O Supremo Tribunal Federal recebeu, nesta semana, Arguição de Descumprimento de Preceito Fundamental (ADPF), com pedido de medida cautelar, ajuizada pelo Instituto Nós Por Elas (NPE), que pede o reconhecimento de um estado de coisas inconstitucional no Brasil no enfrentamento à violência doméstica contra mulheres.
A ação, dirigida ao Presidente da Corte, Ministro Luís Roberto Barroso, sustenta a omissão estrutural e persistente do Poder Público Federal e dos Executivos Estaduais, entre os quais o do Amazonas, em garantir efetividade às normas constitucionais e infraconstitucionais de proteção às vítimas.
A entidade requerente destaca que, apesar dos avanços legislativos desde a promulgação da Constituição de 1988 — como a Lei Maria da Penha (Lei 11.340/2006), a Lei do Feminicídio (Lei 13.104/2015) e outras normas recentes —, a ausência de medidas concretas e estruturadas de prevenção, acolhimento e proteção revela um quadro de violação massiva de direitos fundamentais.
São invocados como parâmetros de controle os princípios da dignidade da pessoa humana (art. 1º, III, CF), da igualdade entre homens e mulheres (arts. 3º, I e IV; 5º, caput e I; 226, §5º) e o dever estatal de coibir a violência nas relações familiares (art. 226, §8º).
A ADPF apresenta um panorama alarmante sobre o aumento da violência de gênero e a subnotificação de casos, ressaltando a falta de delegacias especializadas com funcionamento ininterrupto, a precariedade das Casas Abrigo, a baixa execução orçamentária em políticas de enfrentamento e a demora na concessão de medidas protetivas. Segundo a petição, tais deficiências comprovam a omissão estrutural do Estado brasileiro, justificando a intervenção da Corte Constitucional em caráter estrutural.
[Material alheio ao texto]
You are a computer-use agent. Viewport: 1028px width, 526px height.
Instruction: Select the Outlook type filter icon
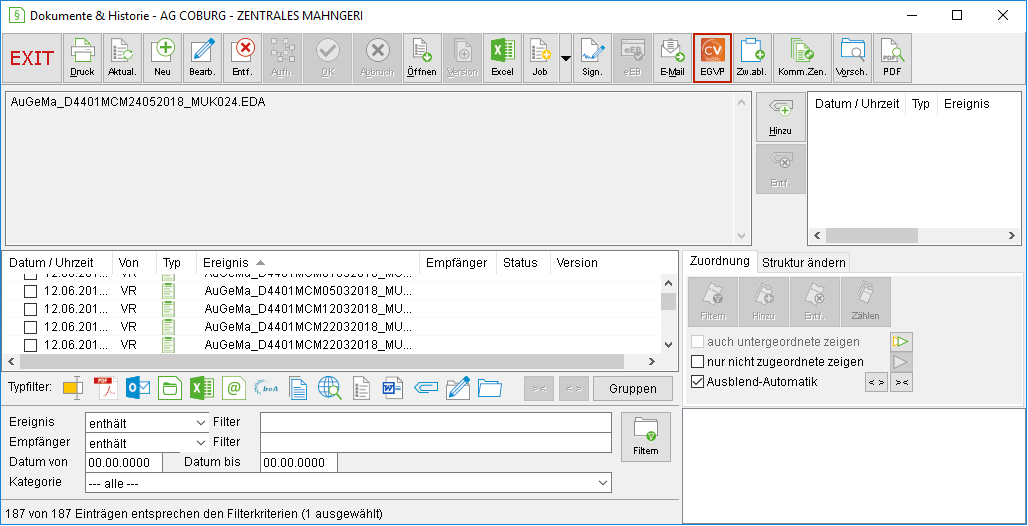[138, 388]
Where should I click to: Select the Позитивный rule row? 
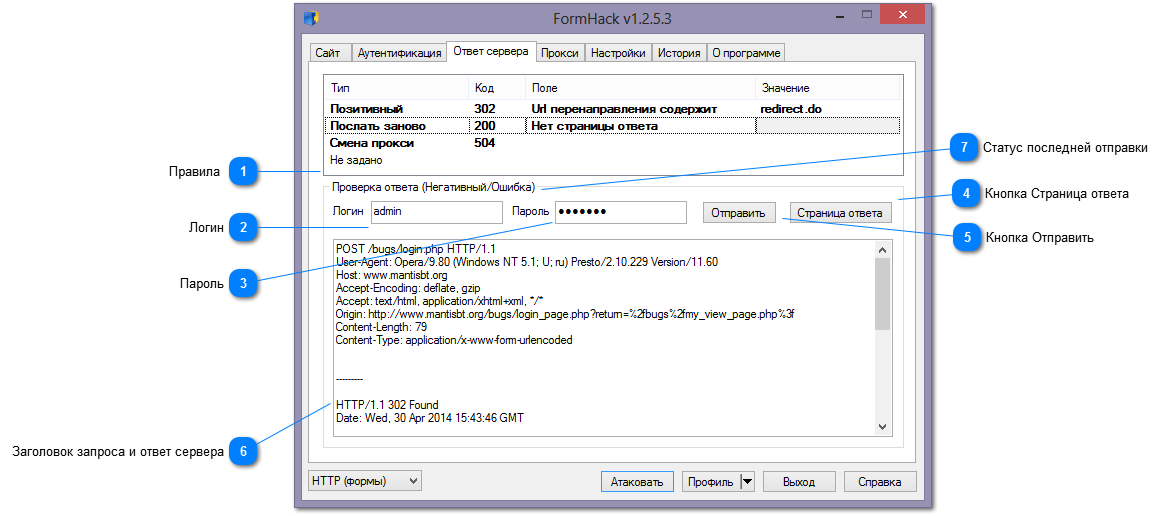click(x=367, y=108)
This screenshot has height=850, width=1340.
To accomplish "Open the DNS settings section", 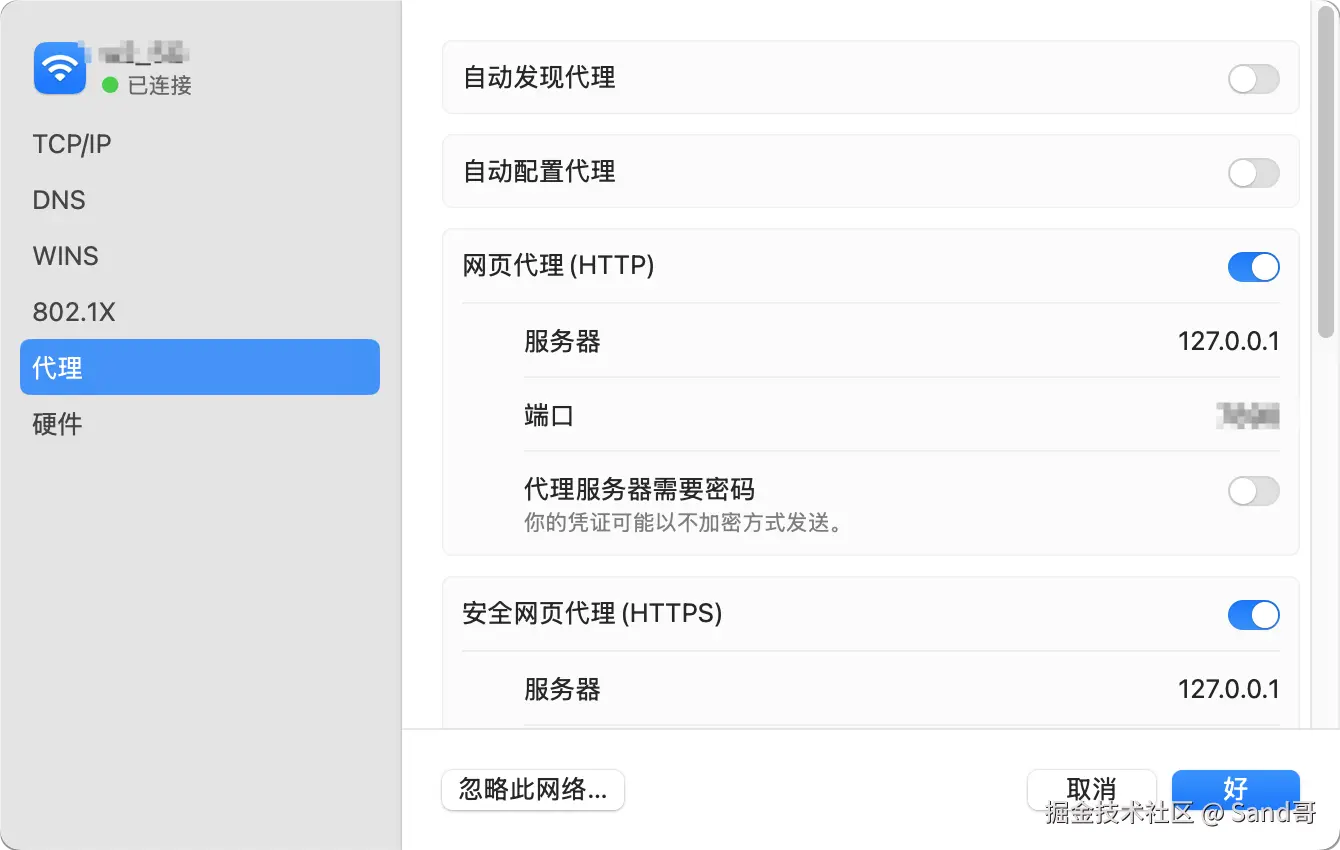I will click(58, 200).
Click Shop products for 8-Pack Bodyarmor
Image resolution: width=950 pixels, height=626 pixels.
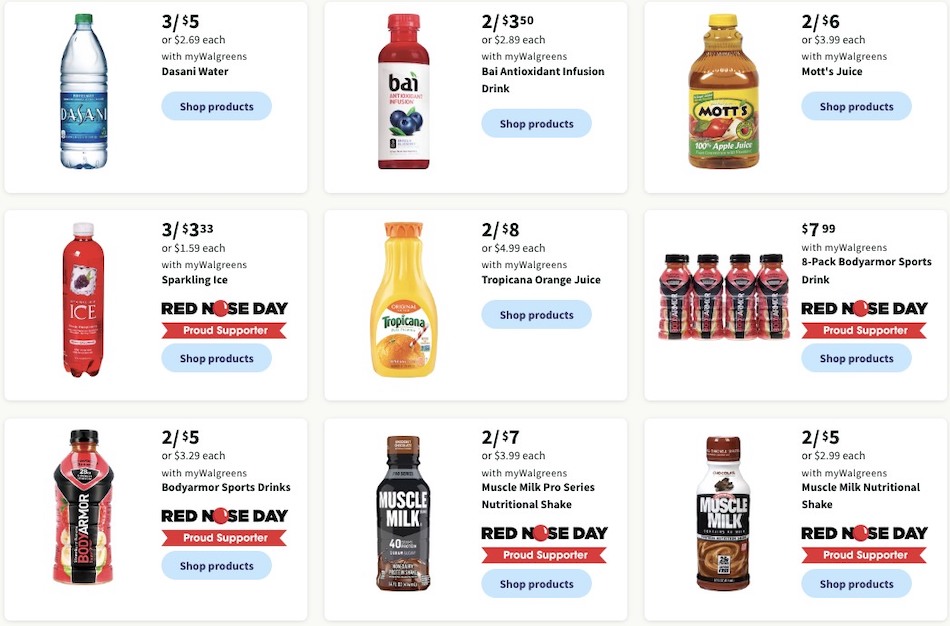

Como medida liminar, o Instituto requer que seja determinado à União a elaboração, em 90 dias, de um Plano Nacional de Enfrentamento à Violência Doméstica, com metas específicas, cronograma e previsão orçamentária, além da obrigatoriedade de que os entes federativos apresentem planos estaduais alinhados à política nacional. Pede-se ainda a realização de audiências públicas para controle social e institucional das medidas propostas.
A entidade também defende sua legitimidade para propositura da ADPF com base na jurisprudência recente do STF, que tem conferido interpretação ampliada ao conceito de “entidade de classe de âmbito nacional” (art. 103, IX, CF), admitindo a atuação de organizações da sociedade civil voltadas à proteção de grupos vulnerabilizados.
O relator da ação ainda será designado. Se reconhecido o estado de coisas inconstitucional, o julgamento poderá determinar obrigações estruturantes ao Executivo e ao Legislativo, à semelhança do que foi decidido pela Corte em relação ao sistema prisional (ADPF 347) e à política ambiental (ADPF 760).